Feb 13th, 2009 | By | Category: Citizen Media, iPhone, Podcasting Law

Digital civil liberties organization the Electronic Frontier Foundation is reporting that Apple is arguing that “jailbreaking an iPhone constitutes copyright infringement and a DMCA [digital millenium copyright act] violation.” These comments from Apple were filed with the U.S. Copyright Office in conjunction with the 2009 DMCA review, which happens every three years.

EFF says that this the first formal public statement by Apple about its legal stance on iPhone jailbreaking. For the uninitiated, jailbreaking is a practice in which iPhone owners break out of the built-in restrictions of the popular mobile phone in order to use applications from sources other than Apple’s own iPhone App Store.

The number of iPhone owners who have jailbroken their phones is estimated in the hundreds of thousands.

EFF has asked the Copyright Office, as part of its 2009 DMCA rulemaking, to recognize an exemption to the DMCA to permit jailbreaking in order to allow iPhone owners to use their phones with applications that are not available from Apple’s store.

Apple, for its part, argues that its copyright is infringed, in that jailbroken iPhones depend on modified versions of Apple’s bootloader and operating system software.

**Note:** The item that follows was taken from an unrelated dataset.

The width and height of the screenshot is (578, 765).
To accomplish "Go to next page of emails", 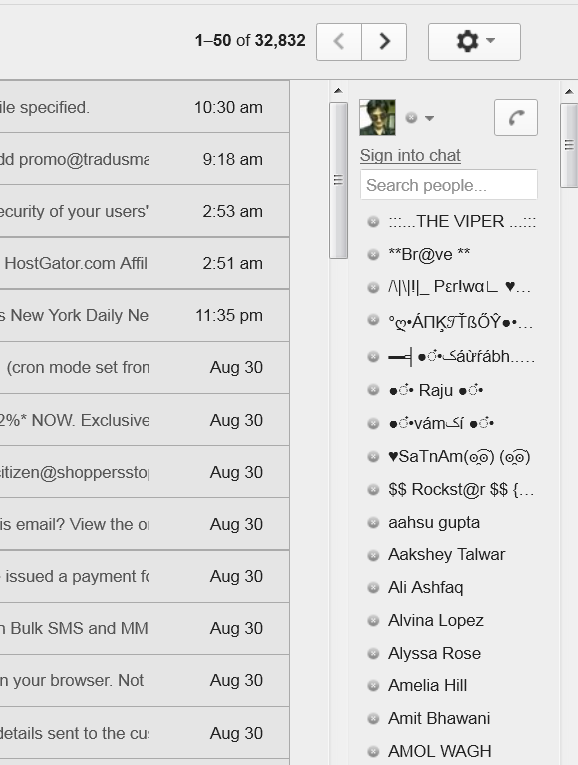I will (384, 41).
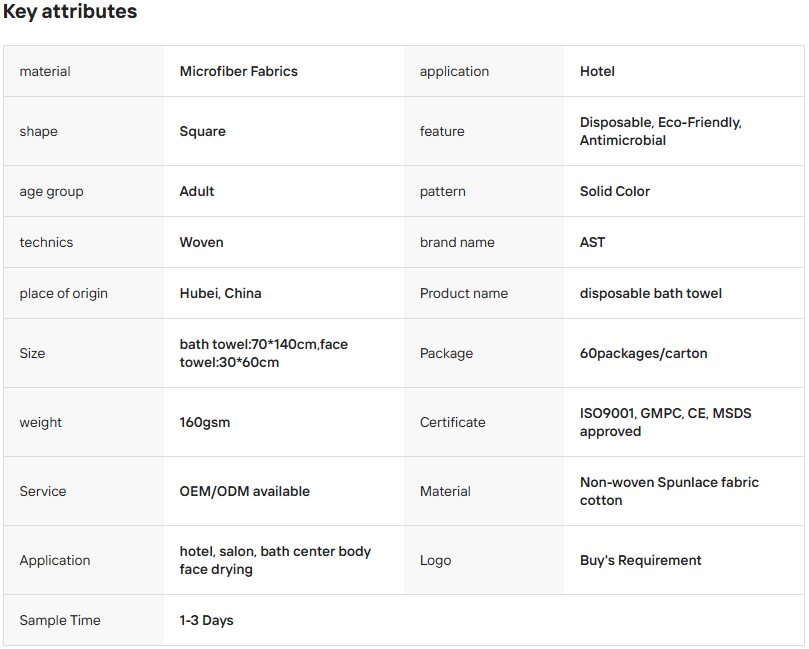The image size is (809, 649).
Task: Click "Disposable, Eco-Friendly, Antimicrobial" feature text
Action: [x=660, y=131]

Opening the jailbroken iPhone to applications not approved for distribution via the Apple iPhone App Store, they say, will compromise the safety and security of the iPhone, and, in EFF’s paraphrase of the argument, “swing the doors wide for those who want to run pirated software.”

EFF rebuts Apple’s argument, saying that “the courts have long recognized that copying software while reverse engineering is a fair use when done for purposes of fostering interoperability with independently created software, a body of law that Apple conveniently fails to mention.”

We’ll keep you posted on the story as it develops.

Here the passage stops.